I would like to produce phylogenetic trees from genetic data. I have found a few tree-drawing packages in R and python that look great, e.g. ggtree in R. But these require data inputs that are already in a tree format e.g. Newick.
I think most people start with vcf files and produce FASTA files, but my starting point is a table of genotypes - I work with a haploid organism so each position is either 0 (ref) or 1 (non-ref).
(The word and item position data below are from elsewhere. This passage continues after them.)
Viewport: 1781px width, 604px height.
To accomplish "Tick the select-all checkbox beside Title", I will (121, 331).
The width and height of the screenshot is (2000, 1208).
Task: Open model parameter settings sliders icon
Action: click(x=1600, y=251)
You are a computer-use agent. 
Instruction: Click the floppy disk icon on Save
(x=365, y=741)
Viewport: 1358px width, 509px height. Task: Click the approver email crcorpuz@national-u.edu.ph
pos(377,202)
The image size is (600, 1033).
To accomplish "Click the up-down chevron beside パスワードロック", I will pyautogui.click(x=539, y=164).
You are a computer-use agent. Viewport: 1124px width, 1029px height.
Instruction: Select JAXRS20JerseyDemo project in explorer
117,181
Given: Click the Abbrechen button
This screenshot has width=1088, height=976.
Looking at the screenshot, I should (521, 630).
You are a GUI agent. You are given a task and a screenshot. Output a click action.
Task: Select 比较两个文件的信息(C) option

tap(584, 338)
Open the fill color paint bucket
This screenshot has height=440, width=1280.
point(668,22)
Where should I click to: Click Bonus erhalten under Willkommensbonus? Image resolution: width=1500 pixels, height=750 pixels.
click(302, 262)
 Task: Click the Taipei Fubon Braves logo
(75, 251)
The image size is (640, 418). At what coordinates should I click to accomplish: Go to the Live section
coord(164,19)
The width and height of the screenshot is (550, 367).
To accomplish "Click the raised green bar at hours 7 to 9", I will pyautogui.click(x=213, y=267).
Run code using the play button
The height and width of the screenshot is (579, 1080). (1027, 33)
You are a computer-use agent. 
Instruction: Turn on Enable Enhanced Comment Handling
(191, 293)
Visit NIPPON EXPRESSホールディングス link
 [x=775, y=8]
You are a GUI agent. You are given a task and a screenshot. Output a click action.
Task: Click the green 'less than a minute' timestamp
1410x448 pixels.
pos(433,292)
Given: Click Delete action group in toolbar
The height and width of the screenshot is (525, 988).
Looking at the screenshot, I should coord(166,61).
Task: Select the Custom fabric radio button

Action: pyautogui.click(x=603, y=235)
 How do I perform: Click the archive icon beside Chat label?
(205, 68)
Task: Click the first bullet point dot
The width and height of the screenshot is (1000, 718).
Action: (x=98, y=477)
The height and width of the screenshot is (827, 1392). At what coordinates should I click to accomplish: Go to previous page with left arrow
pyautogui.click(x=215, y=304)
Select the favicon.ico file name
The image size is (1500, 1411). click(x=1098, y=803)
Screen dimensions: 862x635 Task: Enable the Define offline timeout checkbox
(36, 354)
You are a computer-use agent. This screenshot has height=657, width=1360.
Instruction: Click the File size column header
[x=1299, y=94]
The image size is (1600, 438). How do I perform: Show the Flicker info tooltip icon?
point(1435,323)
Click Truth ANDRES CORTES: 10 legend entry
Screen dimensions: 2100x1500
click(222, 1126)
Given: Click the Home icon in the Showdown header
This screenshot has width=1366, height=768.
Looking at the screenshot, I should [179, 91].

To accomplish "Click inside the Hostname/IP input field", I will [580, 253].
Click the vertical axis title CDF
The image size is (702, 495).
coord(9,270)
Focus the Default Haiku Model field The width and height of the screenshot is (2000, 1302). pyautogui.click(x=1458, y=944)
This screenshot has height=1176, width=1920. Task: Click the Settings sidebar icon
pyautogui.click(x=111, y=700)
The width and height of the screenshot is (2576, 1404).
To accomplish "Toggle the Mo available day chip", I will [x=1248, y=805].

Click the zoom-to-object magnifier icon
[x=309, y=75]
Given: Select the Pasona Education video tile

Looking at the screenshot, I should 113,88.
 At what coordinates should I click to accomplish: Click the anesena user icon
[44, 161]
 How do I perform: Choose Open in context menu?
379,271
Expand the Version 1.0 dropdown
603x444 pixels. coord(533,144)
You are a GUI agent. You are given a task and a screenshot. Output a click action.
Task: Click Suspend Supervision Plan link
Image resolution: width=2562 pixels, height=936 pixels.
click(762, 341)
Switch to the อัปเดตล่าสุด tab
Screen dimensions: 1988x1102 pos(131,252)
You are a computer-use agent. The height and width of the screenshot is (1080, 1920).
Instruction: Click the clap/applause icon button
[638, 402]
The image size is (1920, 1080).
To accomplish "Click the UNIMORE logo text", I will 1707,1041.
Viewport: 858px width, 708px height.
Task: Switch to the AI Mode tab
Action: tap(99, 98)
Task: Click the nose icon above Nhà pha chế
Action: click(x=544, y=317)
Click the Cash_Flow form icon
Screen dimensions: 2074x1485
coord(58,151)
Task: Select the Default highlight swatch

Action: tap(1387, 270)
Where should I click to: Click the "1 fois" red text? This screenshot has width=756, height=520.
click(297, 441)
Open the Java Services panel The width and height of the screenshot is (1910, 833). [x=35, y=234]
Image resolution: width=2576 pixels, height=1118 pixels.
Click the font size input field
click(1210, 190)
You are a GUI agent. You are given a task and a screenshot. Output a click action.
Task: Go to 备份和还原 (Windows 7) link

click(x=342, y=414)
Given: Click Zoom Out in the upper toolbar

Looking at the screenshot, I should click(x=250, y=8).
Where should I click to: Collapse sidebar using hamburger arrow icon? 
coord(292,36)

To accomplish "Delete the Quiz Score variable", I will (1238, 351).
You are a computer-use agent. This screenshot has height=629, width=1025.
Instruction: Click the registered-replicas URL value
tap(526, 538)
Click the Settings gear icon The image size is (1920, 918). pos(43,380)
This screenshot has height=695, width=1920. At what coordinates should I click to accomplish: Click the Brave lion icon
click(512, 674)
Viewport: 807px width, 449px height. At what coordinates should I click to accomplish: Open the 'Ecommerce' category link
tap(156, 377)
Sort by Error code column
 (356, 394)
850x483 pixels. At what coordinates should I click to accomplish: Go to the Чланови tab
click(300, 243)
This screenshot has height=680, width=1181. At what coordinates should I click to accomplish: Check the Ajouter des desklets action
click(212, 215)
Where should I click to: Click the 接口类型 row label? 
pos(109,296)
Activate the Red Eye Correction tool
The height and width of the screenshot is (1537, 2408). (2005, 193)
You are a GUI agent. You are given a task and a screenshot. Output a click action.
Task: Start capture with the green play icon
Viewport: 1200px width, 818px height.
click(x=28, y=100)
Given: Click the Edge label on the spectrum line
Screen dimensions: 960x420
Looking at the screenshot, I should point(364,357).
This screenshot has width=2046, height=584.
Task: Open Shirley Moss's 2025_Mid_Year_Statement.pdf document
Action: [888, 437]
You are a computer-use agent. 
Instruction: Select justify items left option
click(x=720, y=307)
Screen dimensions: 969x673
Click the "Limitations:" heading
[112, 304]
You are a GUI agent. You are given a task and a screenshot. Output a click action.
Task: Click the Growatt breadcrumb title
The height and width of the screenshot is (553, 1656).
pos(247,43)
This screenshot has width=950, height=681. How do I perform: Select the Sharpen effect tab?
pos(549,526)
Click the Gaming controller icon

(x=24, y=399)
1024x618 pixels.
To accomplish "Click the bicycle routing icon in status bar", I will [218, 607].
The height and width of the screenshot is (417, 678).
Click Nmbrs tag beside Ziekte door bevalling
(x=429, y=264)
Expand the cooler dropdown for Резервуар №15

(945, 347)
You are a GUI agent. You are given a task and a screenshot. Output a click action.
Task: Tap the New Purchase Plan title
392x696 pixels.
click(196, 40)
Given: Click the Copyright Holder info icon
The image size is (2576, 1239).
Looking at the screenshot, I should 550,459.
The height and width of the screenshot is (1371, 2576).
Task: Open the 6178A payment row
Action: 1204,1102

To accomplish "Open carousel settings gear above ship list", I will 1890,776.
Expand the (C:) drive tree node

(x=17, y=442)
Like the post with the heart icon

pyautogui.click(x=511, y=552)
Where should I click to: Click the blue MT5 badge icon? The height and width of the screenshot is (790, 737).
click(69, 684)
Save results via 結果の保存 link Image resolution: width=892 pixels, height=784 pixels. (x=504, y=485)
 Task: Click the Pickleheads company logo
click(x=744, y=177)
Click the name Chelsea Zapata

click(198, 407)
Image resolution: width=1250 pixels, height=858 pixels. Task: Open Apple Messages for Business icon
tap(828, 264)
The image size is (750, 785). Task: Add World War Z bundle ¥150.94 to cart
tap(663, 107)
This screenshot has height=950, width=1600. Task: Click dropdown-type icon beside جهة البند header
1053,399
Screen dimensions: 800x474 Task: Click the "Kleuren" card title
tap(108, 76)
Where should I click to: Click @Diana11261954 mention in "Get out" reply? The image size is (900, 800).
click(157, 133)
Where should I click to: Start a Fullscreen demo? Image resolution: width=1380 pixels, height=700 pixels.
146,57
From this I compute pairwise genetic distance using dist() in R. Example data for 5 samples, A-E, with pairwise distance over ten variant positions:
# Generate dataframe with example genotypes
Variant <- c(1, 2, 3, 4, 5, 6, 7, 8, 9, 10)
A <- c(0, 0, 1, 1, 0, 0, 1, 1, 0, 0)
B <- c(1, 1, 0, 0, 1, 1, 0, 0, 1, 1)
C <- c(0, 0, 1, 1, 0, 0, 1, 1, 0, 1)
D <- c(1, 0, 1, 1, 0, 0, 1, 1, 0, 1)
E <- c(1, 0, 0, 0, 1, 1, 0, 0, 1, 1)
df = data.frame(Variant, A, B, C, D, E)
df
# Remove first column with variant names
df$Variant <- NULL
# Transpose the columns and rows
df_t = t(df)
# Compute pairwise distance (Euclidean)
pdist = dist(df_t, method = "euclidean", diag = TRUE, upper = TRUE, p = 2)
pdist
I would like to produce a hierarchical tree output file from pdist e.g. in Newick format, so that I can plug that into packages like ggtree to draw nice trees e.g. circular phylograms, coloured with co-variates etc. I've tried searching but not sure where to start.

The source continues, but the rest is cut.